Prompt:
Given the records below, would you repeat exactly the lines that begin at the one containing "The image size is (2576, 1342)." and end at the one containing "Image resolution: width=1920 pixels, height=1101", inclusive?

(Entries shown)

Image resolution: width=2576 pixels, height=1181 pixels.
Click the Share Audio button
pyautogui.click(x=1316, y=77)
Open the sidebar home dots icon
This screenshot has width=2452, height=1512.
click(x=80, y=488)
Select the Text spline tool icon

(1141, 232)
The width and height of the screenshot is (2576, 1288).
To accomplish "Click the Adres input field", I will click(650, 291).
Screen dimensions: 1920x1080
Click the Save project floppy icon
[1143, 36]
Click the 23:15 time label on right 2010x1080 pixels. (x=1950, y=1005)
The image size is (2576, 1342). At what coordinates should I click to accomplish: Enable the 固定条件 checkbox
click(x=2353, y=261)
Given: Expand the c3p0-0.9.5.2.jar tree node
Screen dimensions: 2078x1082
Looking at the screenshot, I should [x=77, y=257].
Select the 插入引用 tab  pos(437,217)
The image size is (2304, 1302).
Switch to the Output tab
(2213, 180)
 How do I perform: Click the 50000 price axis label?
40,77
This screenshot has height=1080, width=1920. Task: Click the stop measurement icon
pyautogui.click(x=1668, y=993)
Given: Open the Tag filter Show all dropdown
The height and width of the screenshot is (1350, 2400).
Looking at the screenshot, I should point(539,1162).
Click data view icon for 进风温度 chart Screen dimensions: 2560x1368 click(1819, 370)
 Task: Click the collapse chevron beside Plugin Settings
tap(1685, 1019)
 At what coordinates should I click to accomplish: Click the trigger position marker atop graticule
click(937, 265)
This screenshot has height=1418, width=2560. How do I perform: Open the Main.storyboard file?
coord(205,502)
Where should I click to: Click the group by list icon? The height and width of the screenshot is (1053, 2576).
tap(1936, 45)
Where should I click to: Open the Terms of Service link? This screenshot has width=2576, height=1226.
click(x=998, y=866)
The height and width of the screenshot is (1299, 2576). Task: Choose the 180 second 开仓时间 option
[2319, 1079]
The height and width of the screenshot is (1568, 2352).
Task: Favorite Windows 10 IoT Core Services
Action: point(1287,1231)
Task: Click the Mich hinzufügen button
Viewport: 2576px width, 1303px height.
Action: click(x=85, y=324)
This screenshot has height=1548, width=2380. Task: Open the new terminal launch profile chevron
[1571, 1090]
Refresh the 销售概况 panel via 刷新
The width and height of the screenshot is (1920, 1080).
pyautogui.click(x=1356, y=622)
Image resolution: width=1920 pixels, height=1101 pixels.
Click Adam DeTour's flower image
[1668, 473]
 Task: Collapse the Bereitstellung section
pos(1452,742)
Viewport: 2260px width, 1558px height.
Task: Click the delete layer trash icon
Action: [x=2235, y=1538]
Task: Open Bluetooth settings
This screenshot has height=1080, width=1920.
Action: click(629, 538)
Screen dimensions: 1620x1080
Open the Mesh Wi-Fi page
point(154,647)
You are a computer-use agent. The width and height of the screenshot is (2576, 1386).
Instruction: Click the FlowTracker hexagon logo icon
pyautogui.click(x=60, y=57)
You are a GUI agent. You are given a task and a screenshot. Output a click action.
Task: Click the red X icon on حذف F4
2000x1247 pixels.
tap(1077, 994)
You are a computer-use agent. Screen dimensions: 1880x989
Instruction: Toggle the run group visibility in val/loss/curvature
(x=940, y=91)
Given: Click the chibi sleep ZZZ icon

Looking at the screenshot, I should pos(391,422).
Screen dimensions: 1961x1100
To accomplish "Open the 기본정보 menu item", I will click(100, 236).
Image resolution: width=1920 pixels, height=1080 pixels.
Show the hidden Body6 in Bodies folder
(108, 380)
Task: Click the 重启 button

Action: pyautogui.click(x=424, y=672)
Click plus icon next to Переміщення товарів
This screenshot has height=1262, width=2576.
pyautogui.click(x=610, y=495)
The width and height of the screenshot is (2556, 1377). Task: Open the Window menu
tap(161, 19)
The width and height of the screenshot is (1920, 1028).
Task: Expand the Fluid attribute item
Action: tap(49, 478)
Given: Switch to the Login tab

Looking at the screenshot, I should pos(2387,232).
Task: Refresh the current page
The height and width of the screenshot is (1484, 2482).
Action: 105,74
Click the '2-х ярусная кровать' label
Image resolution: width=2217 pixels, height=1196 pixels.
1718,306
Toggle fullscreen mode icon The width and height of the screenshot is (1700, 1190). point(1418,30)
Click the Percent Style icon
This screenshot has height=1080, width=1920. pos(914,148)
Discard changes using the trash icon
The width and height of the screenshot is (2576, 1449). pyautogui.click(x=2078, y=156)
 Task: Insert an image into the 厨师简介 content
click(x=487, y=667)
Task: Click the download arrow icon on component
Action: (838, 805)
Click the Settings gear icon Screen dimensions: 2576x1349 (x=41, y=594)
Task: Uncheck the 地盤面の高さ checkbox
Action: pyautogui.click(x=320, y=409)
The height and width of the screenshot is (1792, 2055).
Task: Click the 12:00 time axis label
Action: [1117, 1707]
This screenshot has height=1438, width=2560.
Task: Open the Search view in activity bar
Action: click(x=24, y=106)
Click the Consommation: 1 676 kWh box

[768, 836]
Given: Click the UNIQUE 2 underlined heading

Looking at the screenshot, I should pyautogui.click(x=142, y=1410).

(End Entries shown)

Task solution:
The image size is (2576, 1342). At what coordinates should I click to accomplish: Enable the 固定条件 checkbox
click(x=2353, y=261)
Given: Expand the c3p0-0.9.5.2.jar tree node
Screen dimensions: 2078x1082
Looking at the screenshot, I should [x=77, y=257].
Select the 插入引用 tab  pos(437,217)
The image size is (2304, 1302).
Switch to the Output tab
(2213, 180)
 How do I perform: Click the 50000 price axis label?
40,77
This screenshot has height=1080, width=1920. Task: Click the stop measurement icon
pyautogui.click(x=1668, y=993)
Given: Open the Tag filter Show all dropdown
The height and width of the screenshot is (1350, 2400).
Looking at the screenshot, I should point(539,1162).
Click data view icon for 进风温度 chart Screen dimensions: 2560x1368 click(1819, 370)
 Task: Click the collapse chevron beside Plugin Settings
tap(1685, 1019)
 At what coordinates should I click to accomplish: Click the trigger position marker atop graticule
click(937, 265)
This screenshot has height=1418, width=2560. How do I perform: Open the Main.storyboard file?
coord(205,502)
Where should I click to: Click the group by list icon? The height and width of the screenshot is (1053, 2576).
tap(1936, 45)
Where should I click to: Open the Terms of Service link? This screenshot has width=2576, height=1226.
click(x=998, y=866)
The height and width of the screenshot is (1299, 2576). Task: Choose the 180 second 开仓时间 option
[2319, 1079]
The height and width of the screenshot is (1568, 2352).
Task: Favorite Windows 10 IoT Core Services
Action: point(1287,1231)
Task: Click the Mich hinzufügen button
Viewport: 2576px width, 1303px height.
Action: click(x=85, y=324)
This screenshot has height=1548, width=2380. Task: Open the new terminal launch profile chevron
[1571, 1090]
Refresh the 销售概况 panel via 刷新
The width and height of the screenshot is (1920, 1080).
pyautogui.click(x=1356, y=622)
Image resolution: width=1920 pixels, height=1101 pixels.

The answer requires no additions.